We Study Abroad So That We’re Wiser When We Come Home

By

As we head back home after studying abroad, the time has come to say our goodbyes to the places we love the most.

Places that at once were strange, confusing to navigate, and full to the brim with possibility.

The date of departure, kept far from the horizons of our thoughts, now stands us right in the eye. But we still remain unsure as to how we are supposed to face it.

Nothing makes sense. What was once unnoticed now fills our hearts with joy: the color of a certain building, the smell of a certain season.

The buzz of a city became the white noise that lulls us to sleep. The colors of a flag that once felt foreign became colors that now resonate with our beliefs and our identities. The people we barely knew became good friends, best friends, to whom we cannot bear to say the dreaded “goodbye.”

The small things became big, and everything that we now fit inside our suitcases just simply isn’t enough. Google: How to stow away a few friends, a favorite building, a café I went to every day of the week…

It all feels unbearably heavy to think that we will leave these places and leave ourselves in these places along with it. Because although we may visit in the future, life in that moment will not be the same. People grow—we grow—and the time and place that we lived in past moments become exactly that: the past.

But to have things remain, as they are and as they will be, is not the point.

Life is a transition of stages, varying in people and place. We do not learn when sitting comfortably in the rooms we’ve had since we were 5. We do not appreciate the world in which we live unless we have a reason to.

And this is reason enough.

We are lucky because we have experienced something extraordinary that makes the thought of being ordinary so frightening and foreign.

We are lucky because we have met people and known places that make saying goodbye so heart-wrenchingly difficult.

We are lucky because the miracles we have known this past semester or year are miracles we will have our entire lives.

The joys we have experienced and knowledge we have gained will remain with us forever. The people we have come to love and the places we now call home will always be a part of who we are. As we do new things and go to new places, we bring a part of ourselves that was once built by them.

We will continue to discover, continue to learn, and continue to connect for as long as we live, whether we are abroad or not. Because the miracles of people and places—knowing, loving, connecting—exist all around the globe. And as long as we are alive, we have the chance to partake in them.

So amid the emotional roller coaster, we should choose to remain in good spirits.

Because underneath it all, we are happy, in simple light of the fact that we are doing something good. If we were to shed tears, they would be tears of sadness, but on the basis of pure joy.

The gratitude I feel and love I have will always outweigh the strange sorrows of leaving and ending. The future is bright, as is the present.

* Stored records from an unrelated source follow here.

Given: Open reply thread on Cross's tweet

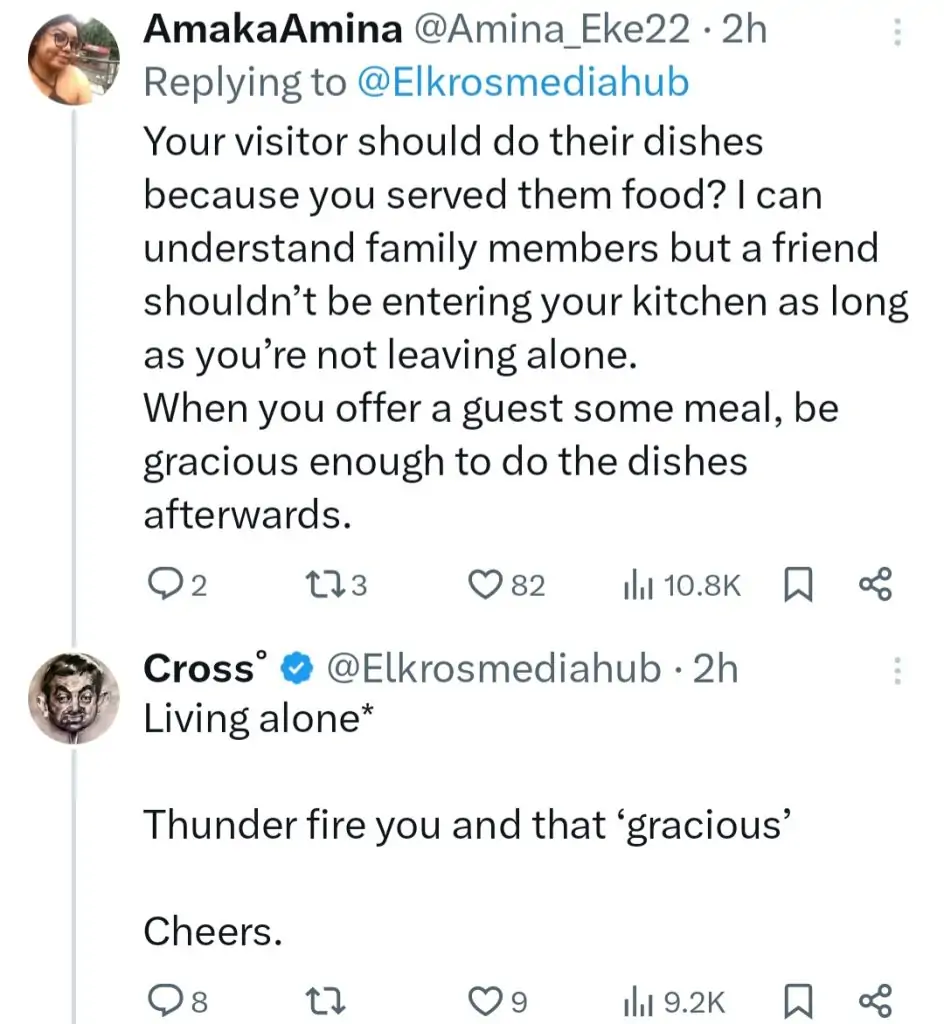Looking at the screenshot, I should (161, 1000).
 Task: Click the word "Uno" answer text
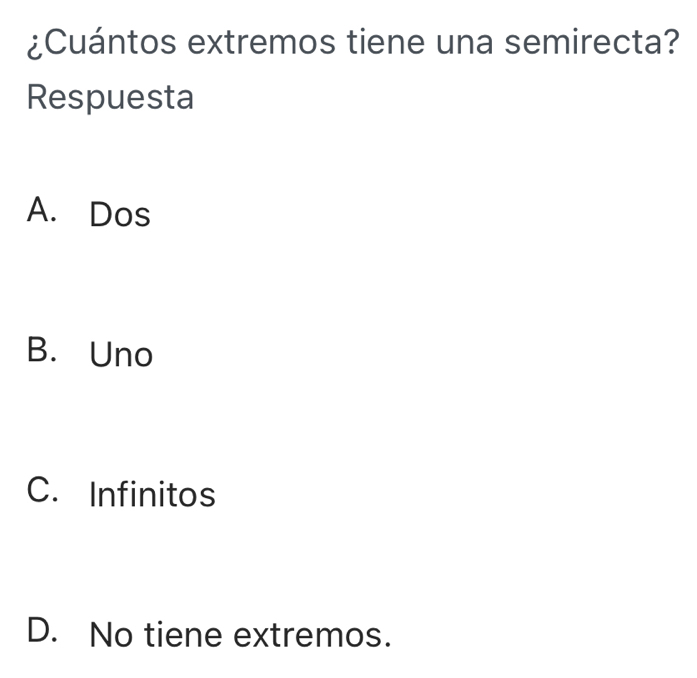[121, 355]
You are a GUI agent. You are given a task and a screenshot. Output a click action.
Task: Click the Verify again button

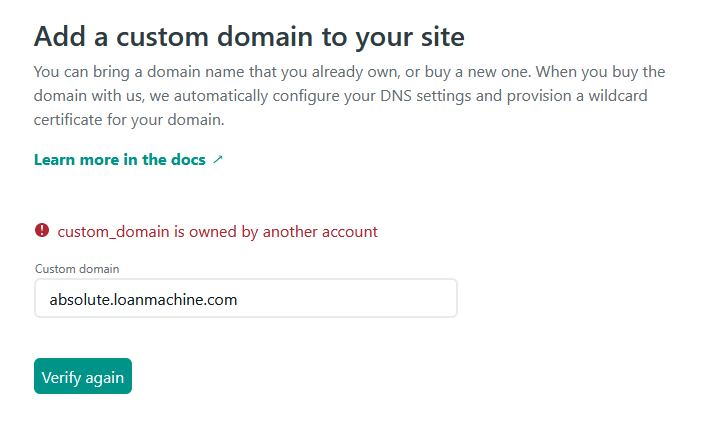tap(83, 376)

The reality is that we will leave things and end things throughout our entire lives. This is something sad.

But another reality is this: We will have things and start things throughout our entire lives. This is something happy.

And we can cherish them, love them, and reflect on them, for as long as we live.

And if there is anything we have learned while studying abroad, it is how to cherish, how to love, and how to live.

So if we are to cry, let us cry every hour of the flight back home. But may we know with full confidence that they are tears of joy.

And that we have every reason to be happy.